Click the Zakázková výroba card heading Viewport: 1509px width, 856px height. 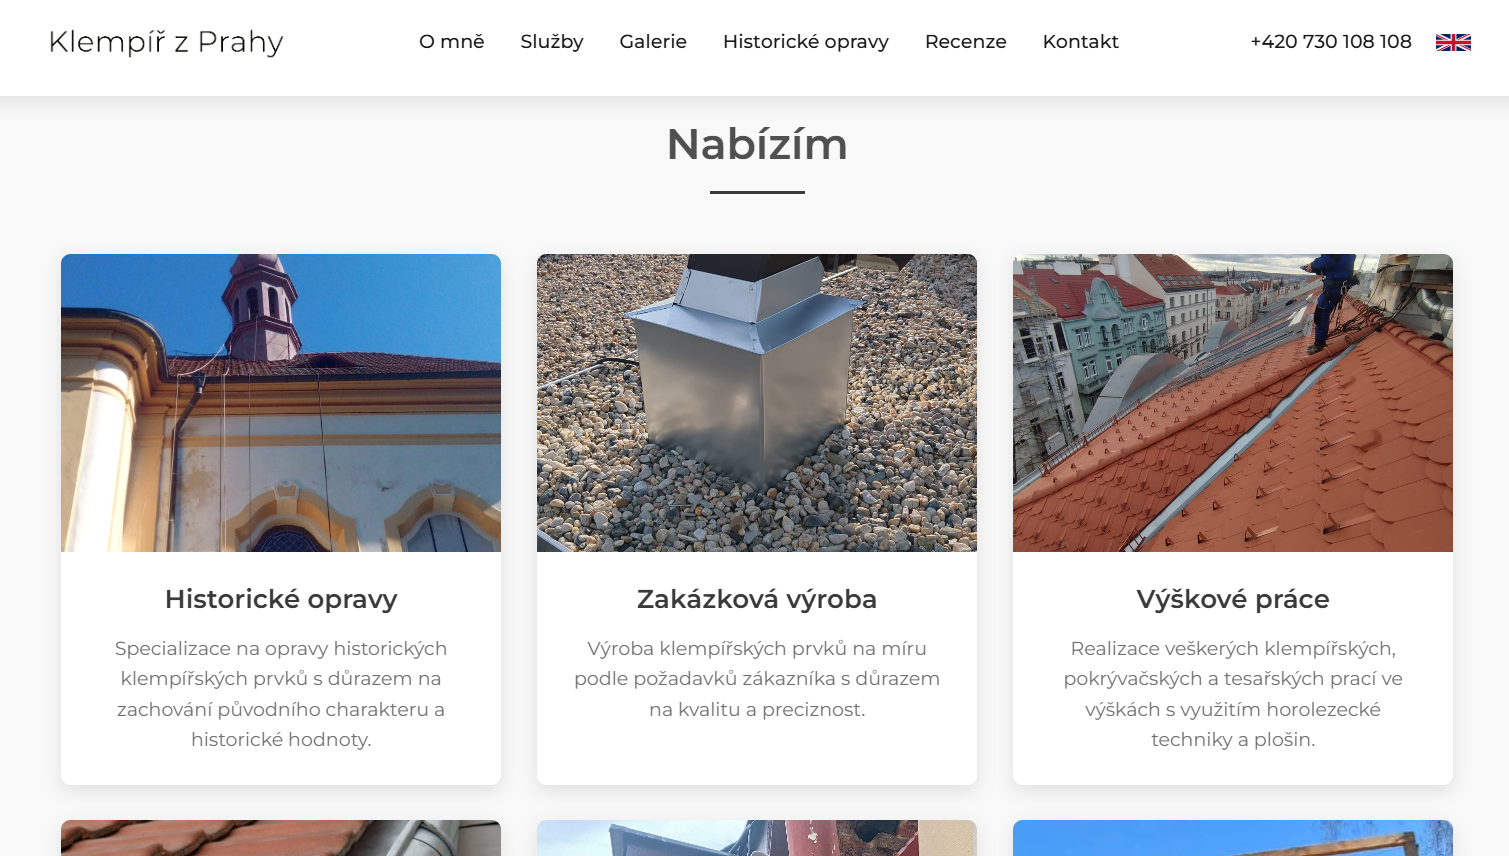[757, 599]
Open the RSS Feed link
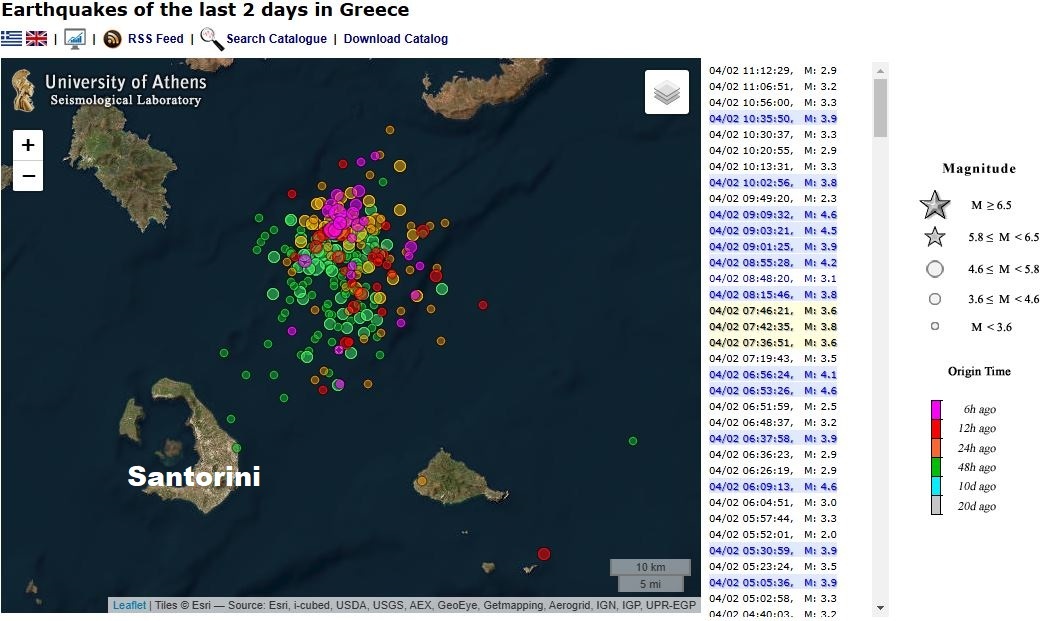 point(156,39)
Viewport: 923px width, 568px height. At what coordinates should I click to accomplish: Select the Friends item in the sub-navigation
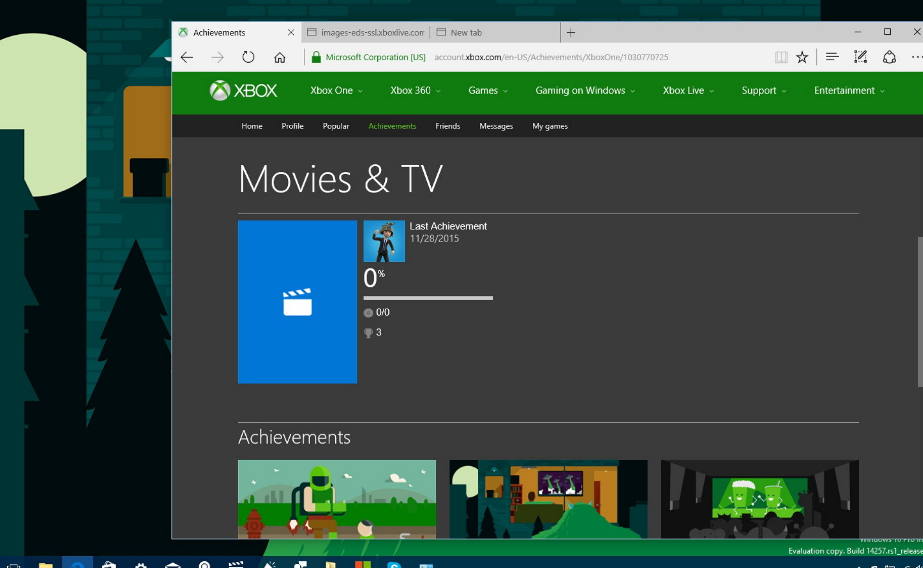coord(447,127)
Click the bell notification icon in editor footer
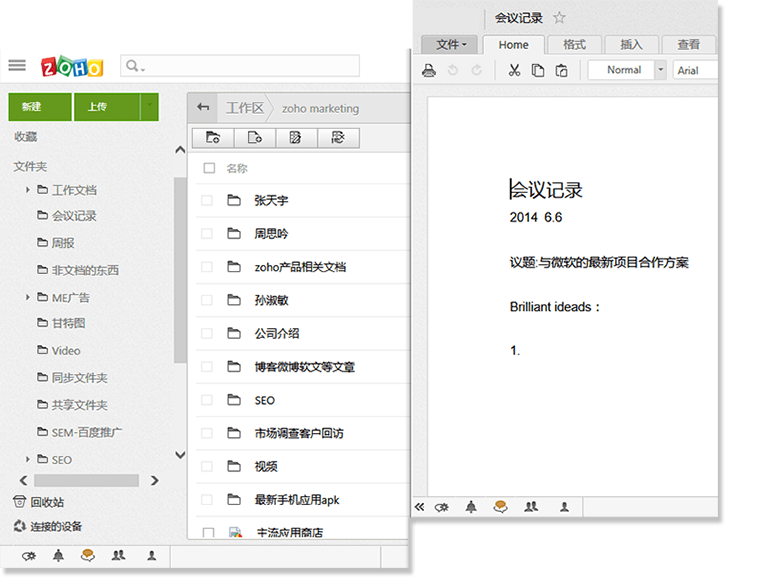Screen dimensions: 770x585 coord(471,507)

::::::::

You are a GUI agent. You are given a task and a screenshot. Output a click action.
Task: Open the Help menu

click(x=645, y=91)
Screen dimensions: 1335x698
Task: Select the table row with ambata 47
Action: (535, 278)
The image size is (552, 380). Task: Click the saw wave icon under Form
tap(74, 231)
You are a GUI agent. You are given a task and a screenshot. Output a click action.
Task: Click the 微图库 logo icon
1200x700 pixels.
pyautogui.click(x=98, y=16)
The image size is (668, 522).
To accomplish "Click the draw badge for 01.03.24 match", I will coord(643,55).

::::::::

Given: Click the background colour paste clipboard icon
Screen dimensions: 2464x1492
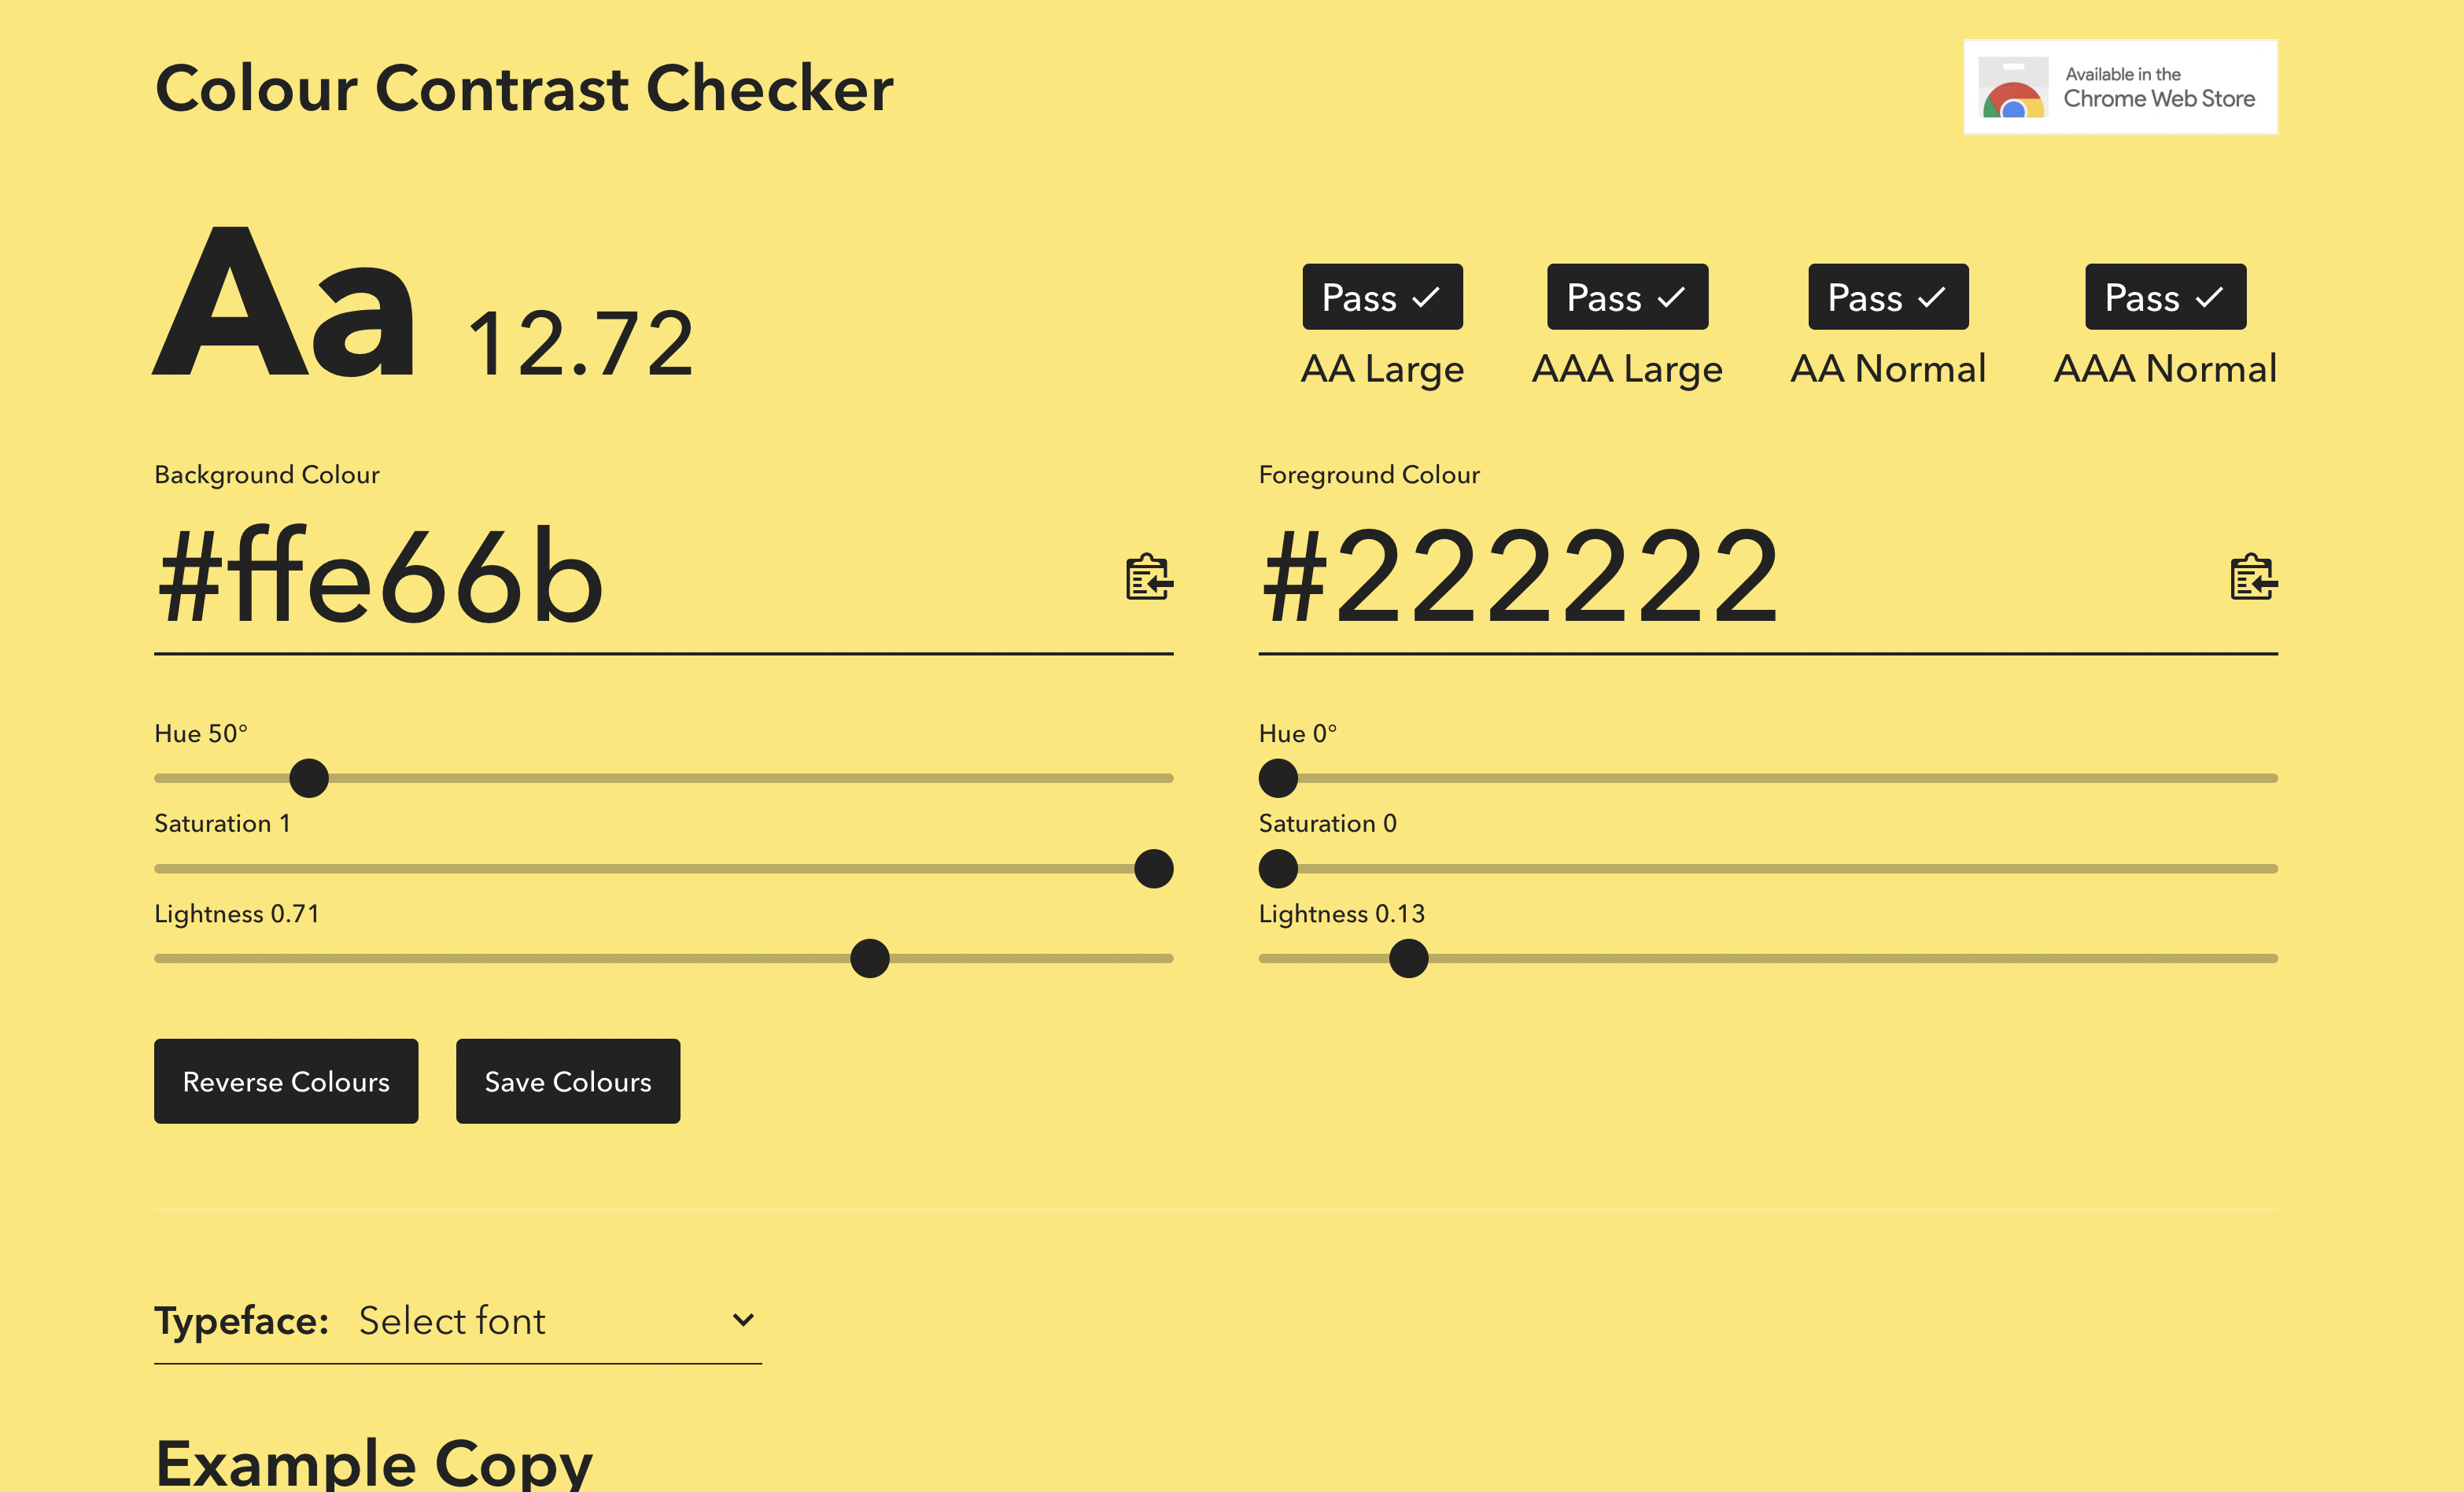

::::::::

* [TASK GOAL]:
In your answer, include only the lines above starting at the line that holds "Given: Click the" and ending at the line that holds "Screen dimensions: 2464x1492", copied exactly.

* [SOLUTION TO THE EXERCISE]:
Given: Click the background colour paste clipboard icon
Screen dimensions: 2464x1492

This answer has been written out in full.